**Problem details**
Reproduce the items verbatim, starting at the line containing "This screenshot has" and ending with the line containing "How do I perform: Click", both included. Leave the pictures out of your reproduction.

**Data excerpts**
════════════════════
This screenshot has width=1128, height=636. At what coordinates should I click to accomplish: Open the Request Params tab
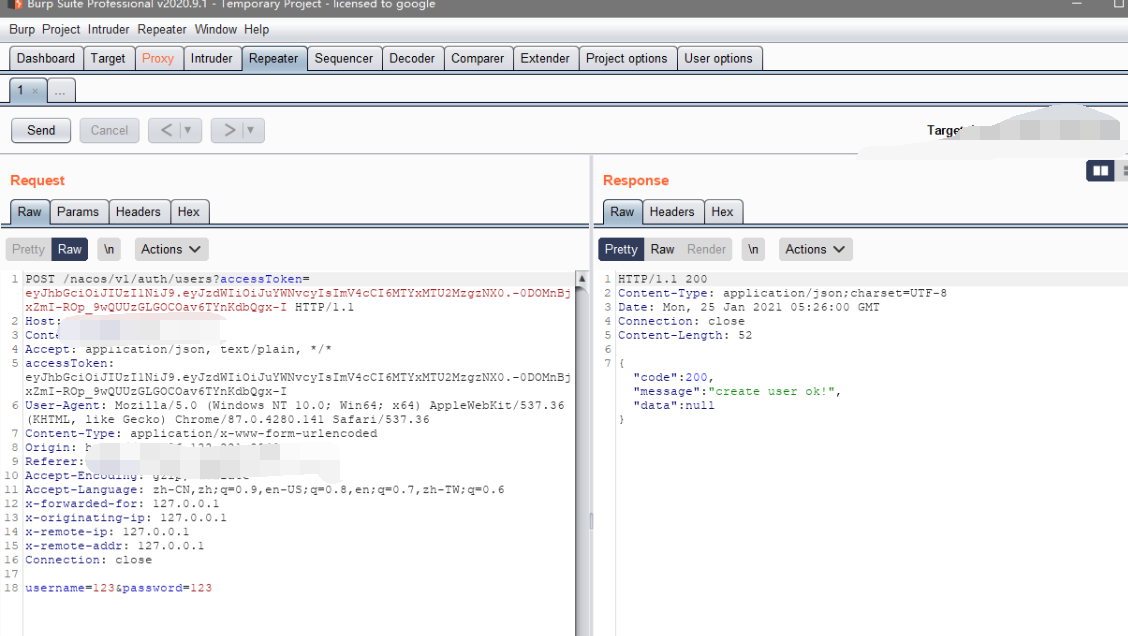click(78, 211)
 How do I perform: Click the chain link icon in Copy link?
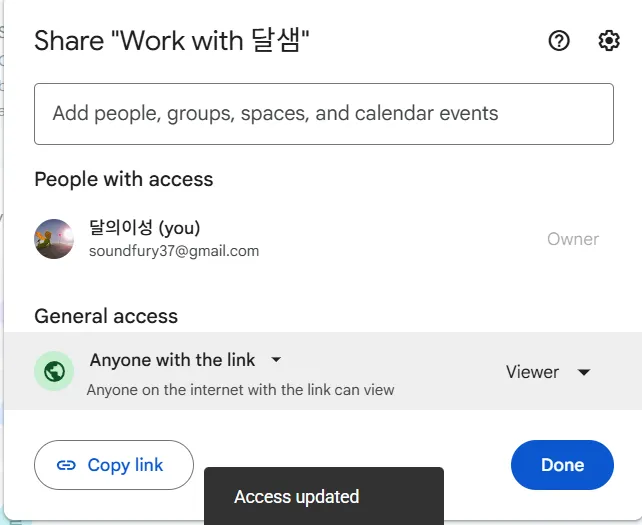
════════════════════
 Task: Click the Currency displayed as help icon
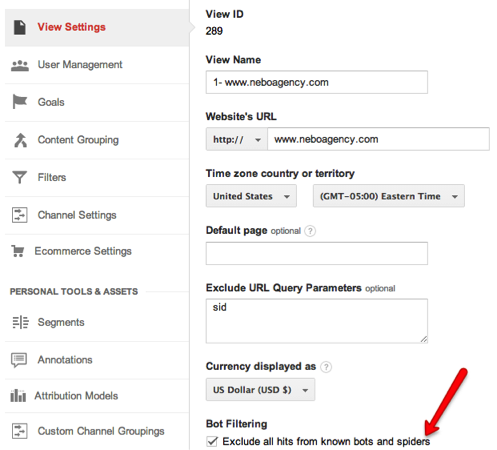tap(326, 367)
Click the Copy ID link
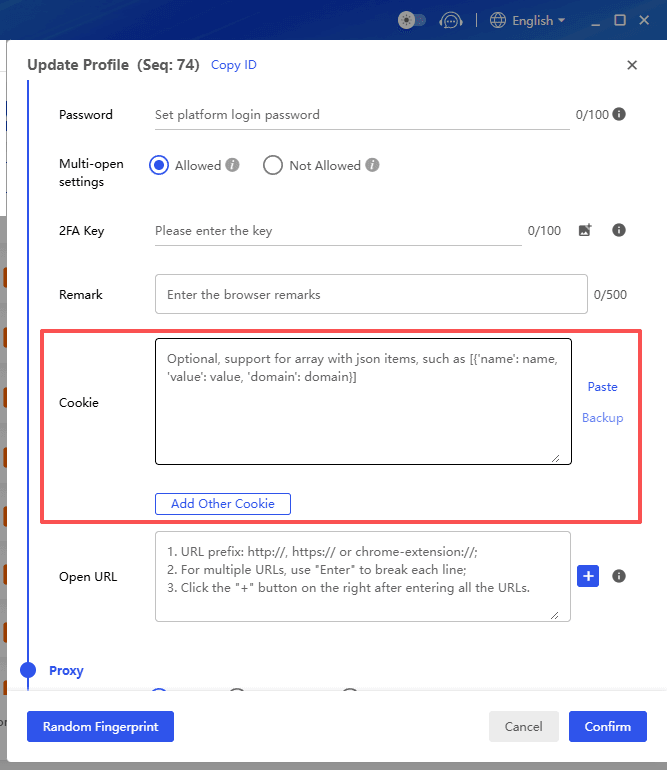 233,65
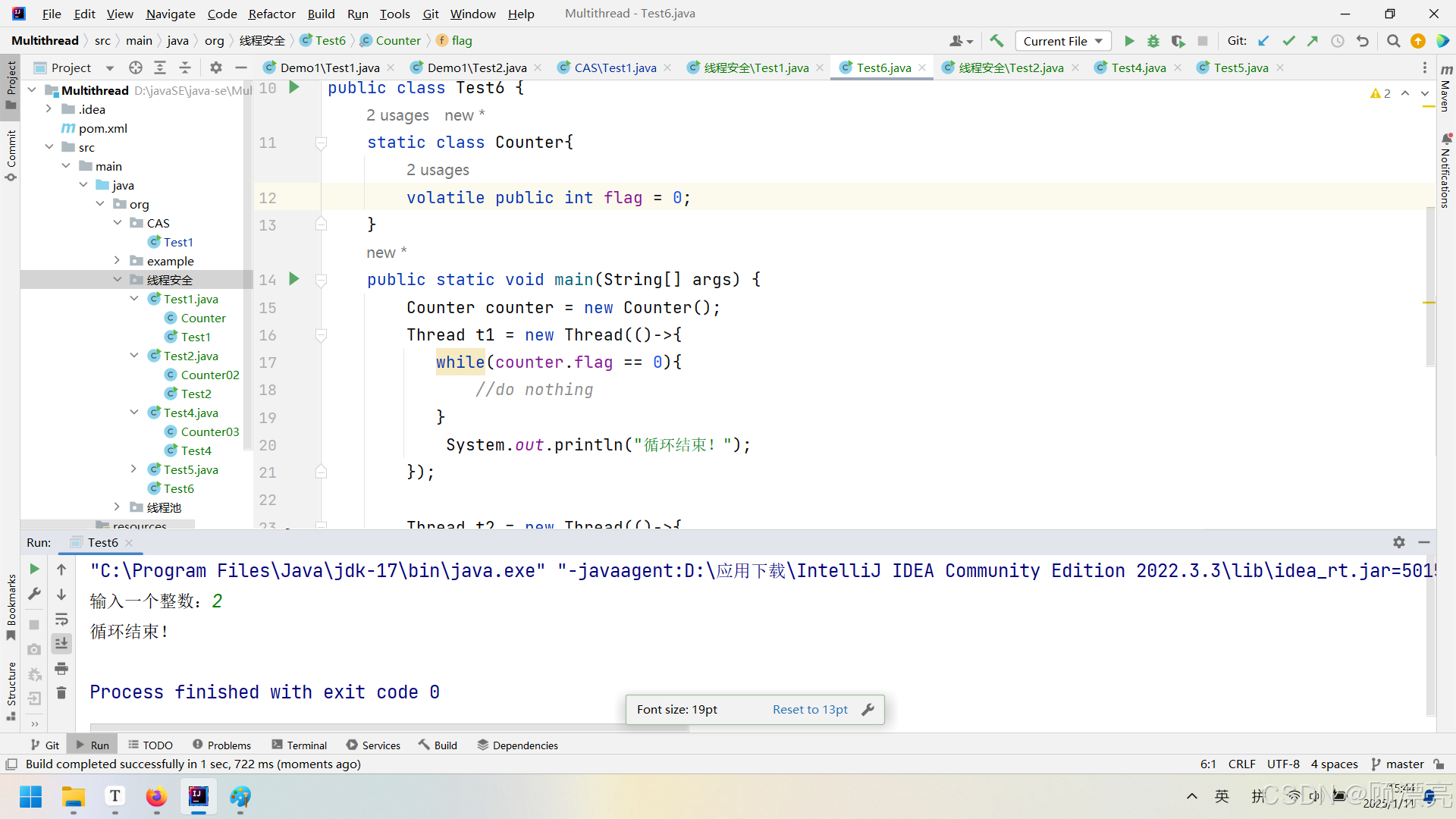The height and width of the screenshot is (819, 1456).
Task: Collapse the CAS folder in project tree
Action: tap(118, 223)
════════════════════
**Solved exercise**
This screenshot has width=1128, height=636. At what coordinates should I click to accomplish: Open the Request Params tab
click(78, 211)
 How do I perform: Click the chain link icon in Copy link?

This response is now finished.